**What this task involves:** If a line in the data below contains the word "every", copy it out.

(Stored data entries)
• • • • • • •

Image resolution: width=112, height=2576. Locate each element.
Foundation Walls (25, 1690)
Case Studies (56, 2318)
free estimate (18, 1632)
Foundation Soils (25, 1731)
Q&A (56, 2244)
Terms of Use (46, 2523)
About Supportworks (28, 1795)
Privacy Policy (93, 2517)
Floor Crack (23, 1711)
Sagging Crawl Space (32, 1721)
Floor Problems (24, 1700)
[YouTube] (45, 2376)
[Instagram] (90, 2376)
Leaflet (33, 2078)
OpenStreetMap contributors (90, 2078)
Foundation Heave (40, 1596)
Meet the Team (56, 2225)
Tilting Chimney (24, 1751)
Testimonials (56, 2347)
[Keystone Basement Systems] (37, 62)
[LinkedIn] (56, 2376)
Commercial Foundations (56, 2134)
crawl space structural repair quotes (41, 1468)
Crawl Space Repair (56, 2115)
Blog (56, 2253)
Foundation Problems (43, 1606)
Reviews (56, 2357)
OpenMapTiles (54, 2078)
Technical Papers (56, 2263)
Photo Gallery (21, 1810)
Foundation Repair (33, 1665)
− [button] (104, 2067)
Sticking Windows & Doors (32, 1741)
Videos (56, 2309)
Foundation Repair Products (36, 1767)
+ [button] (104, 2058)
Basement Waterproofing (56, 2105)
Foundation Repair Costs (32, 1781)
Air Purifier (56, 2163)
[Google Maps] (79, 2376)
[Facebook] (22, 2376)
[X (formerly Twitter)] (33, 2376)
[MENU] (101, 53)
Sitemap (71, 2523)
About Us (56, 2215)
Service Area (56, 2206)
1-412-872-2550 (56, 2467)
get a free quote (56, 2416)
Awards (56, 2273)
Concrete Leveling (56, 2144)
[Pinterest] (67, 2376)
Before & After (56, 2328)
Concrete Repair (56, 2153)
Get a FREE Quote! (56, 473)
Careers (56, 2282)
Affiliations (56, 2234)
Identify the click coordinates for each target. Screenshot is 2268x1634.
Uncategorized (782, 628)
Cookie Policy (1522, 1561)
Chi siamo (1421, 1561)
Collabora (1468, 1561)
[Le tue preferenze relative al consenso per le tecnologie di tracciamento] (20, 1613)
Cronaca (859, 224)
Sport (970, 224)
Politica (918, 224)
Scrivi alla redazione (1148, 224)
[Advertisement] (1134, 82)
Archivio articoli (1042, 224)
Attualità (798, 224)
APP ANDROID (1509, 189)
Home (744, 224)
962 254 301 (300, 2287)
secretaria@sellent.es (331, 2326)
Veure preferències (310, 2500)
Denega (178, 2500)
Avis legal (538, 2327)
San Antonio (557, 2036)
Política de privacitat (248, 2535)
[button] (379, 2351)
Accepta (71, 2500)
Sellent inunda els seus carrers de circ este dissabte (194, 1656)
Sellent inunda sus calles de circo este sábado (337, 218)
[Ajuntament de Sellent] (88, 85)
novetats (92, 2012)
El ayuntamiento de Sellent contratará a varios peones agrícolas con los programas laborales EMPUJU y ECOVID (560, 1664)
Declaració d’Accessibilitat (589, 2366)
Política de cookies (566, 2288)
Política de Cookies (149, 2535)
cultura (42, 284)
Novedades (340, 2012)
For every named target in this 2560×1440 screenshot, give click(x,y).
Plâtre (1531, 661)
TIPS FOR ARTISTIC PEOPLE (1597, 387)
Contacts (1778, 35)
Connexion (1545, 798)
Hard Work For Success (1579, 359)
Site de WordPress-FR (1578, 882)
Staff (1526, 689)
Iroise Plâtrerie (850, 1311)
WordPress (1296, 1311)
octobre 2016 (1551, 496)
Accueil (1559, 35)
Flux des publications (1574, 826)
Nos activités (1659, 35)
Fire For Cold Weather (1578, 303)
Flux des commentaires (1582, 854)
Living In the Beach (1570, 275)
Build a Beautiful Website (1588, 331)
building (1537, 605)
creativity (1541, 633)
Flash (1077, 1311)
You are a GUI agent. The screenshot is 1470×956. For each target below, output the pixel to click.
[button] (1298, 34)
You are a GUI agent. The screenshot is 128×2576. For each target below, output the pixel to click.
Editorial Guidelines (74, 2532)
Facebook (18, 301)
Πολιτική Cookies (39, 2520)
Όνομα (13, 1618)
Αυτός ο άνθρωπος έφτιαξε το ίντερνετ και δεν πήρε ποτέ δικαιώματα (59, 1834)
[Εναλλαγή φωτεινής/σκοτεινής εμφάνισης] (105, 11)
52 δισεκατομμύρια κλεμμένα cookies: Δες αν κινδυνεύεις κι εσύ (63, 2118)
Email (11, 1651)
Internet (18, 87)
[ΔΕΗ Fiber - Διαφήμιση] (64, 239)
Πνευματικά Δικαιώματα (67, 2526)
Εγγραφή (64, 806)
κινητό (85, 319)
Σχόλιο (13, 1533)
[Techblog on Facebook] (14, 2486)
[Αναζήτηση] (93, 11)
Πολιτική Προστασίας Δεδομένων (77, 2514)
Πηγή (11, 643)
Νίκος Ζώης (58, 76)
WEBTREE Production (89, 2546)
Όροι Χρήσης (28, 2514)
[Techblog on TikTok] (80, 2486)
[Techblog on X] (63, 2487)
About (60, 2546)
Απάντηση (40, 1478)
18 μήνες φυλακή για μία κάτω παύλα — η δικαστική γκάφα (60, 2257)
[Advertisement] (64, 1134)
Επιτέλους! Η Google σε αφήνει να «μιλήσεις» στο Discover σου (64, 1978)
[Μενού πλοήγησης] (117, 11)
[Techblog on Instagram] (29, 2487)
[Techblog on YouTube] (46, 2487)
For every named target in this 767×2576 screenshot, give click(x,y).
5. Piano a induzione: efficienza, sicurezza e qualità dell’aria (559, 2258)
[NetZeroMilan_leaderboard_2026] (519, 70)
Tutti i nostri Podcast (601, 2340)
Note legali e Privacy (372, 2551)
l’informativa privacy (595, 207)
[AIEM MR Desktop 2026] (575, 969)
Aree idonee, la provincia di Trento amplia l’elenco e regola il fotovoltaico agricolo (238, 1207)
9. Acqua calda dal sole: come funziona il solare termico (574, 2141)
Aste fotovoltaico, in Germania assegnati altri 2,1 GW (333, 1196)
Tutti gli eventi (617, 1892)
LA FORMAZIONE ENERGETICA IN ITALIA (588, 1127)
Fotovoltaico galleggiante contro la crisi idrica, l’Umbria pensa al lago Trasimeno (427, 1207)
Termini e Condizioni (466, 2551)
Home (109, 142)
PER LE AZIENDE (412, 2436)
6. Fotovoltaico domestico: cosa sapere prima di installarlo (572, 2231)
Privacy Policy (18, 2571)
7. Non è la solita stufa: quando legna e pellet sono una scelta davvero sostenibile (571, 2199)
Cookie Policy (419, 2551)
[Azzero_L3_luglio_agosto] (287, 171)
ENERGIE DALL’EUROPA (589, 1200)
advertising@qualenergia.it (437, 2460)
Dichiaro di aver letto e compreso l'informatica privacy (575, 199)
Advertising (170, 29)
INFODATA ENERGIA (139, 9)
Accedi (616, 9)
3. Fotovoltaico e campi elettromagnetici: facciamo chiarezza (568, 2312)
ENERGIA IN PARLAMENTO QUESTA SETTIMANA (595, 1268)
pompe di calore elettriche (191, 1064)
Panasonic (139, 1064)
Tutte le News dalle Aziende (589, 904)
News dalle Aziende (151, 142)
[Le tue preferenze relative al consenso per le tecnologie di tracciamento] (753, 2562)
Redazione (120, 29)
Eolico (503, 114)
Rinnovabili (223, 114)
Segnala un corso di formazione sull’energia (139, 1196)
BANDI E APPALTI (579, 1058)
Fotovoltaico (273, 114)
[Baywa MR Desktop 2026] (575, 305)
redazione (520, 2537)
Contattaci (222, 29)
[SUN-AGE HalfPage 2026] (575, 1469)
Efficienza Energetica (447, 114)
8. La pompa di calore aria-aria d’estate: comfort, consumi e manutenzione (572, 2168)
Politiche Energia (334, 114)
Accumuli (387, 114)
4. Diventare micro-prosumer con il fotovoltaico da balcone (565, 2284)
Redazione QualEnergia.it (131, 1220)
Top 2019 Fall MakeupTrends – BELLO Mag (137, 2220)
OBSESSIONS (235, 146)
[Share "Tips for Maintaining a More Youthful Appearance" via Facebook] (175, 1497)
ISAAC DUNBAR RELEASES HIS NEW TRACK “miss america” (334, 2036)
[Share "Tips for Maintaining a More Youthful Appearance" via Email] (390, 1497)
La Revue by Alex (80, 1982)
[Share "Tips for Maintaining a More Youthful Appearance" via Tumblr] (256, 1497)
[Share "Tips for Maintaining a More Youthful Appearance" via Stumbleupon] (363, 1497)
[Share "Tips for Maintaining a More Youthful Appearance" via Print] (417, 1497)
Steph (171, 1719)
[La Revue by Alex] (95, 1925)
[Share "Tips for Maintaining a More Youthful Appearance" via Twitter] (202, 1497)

• • • • • • •

**Written response:**
For every named target in this 2560×1440 screenshot, give click(x,y).
For every named target in this 767×2576 screenshot, give click(x,y).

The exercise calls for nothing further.